■アジアでの日本の立ち位置
それでも日本のクラブは2シーズン連続でアウェーの地で互角に戦って見せた。
中東勢はチームの大部分が欧州・南米の代表クラスの外国人選手で、自国籍の選手はほんの数人といった構成だ。
それに対して、日本のクラブはほとんどが日本人選手だった。
決勝戦の町田の先発11人のうち外国人選手はネタ・ラヴィ(イスラエル)とテテ・イェンギ(オーストラリア)のみ。

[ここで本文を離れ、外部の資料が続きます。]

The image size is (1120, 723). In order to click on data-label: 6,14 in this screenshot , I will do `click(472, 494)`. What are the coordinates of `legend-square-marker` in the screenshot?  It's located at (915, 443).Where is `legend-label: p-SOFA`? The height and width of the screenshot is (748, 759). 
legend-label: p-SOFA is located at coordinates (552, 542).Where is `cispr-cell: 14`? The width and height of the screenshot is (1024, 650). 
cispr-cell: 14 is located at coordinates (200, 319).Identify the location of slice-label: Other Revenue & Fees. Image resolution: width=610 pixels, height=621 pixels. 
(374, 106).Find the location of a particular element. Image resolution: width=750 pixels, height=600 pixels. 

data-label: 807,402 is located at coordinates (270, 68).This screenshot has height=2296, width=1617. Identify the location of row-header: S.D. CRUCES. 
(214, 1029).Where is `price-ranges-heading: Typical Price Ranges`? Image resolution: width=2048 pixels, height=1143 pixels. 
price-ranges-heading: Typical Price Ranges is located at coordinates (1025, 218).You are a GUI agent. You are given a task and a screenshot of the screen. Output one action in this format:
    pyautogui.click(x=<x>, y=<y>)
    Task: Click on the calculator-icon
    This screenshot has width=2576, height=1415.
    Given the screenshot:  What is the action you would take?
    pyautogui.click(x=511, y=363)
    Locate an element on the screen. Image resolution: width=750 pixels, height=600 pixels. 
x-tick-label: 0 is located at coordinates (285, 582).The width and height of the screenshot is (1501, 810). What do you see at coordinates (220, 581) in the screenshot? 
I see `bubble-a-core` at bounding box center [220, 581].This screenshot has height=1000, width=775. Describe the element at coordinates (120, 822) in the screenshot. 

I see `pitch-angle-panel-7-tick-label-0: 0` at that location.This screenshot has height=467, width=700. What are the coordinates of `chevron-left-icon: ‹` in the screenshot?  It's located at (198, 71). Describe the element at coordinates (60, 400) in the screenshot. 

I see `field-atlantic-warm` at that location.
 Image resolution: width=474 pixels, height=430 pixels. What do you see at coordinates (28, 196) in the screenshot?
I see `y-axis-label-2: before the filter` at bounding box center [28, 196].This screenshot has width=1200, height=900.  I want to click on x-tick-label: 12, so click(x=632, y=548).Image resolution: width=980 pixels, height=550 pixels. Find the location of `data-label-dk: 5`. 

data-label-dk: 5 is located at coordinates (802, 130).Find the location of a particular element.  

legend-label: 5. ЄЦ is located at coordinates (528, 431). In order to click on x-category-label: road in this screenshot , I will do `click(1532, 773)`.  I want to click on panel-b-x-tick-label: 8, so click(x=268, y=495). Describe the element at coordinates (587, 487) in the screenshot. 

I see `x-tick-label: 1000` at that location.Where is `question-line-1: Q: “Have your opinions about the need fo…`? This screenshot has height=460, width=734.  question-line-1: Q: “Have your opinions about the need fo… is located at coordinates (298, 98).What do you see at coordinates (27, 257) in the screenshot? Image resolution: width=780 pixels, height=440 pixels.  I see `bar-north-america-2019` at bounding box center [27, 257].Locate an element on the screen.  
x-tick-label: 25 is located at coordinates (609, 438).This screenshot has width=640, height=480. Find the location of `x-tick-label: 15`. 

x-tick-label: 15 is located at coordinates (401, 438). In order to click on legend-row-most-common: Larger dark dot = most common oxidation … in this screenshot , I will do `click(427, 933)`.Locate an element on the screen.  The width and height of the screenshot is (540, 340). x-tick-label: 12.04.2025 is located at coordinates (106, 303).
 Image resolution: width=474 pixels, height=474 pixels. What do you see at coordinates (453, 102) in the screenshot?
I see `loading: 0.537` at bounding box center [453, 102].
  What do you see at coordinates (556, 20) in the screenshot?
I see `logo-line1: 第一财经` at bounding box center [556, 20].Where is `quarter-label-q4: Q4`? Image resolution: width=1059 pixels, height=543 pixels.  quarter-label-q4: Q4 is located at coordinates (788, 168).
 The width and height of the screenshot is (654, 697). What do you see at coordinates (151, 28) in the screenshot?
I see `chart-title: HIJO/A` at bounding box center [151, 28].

そして、羅相浩(ナ・サンホ=韓国)とドレシェヴィッチ(スウェーデン)が交代で投入された。
準決勝でアル・アハリに敗れたヴィッセル神戸も、フル出場した外国籍選手はマテウス・トゥーレルだけ。
しかも、現在では日本代表選手のほとんどが欧州でプレーしているので、町田も神戸も数多くの「元日本代表」は擁していても、現役日本代表はほとんどいないのが現実。
最近まで森保一監督の日本代表に招集されていたのは町田の相馬くらいのものだった。
その相馬は、アル・アハリとの決勝戦でも、何度も左サイドから仕掛けてシュートやクロスで決定機をつくっていた(敗戦チームの選手だが、決勝戦の最優秀選手に選ばれてもいい活躍だった)。
神戸の大迫勇也も前線で強力なDFたちを相手に再三ボールを収めてチャンスをつくっており、相馬と大迫はワールドカップに出場してもおかしくないだけの力があることを証明した。
そんな、現役日本代表ではない日本人を中心としたチームが(元)ワールドクラスの有名助っ人多数を抱える中東勢と(しかも、相手のホームで)互角に戦っているのだ。ACLEは、「日本のサッカーがアジアの中でどれだけの勢力であるか」ということを物語る大会となっている。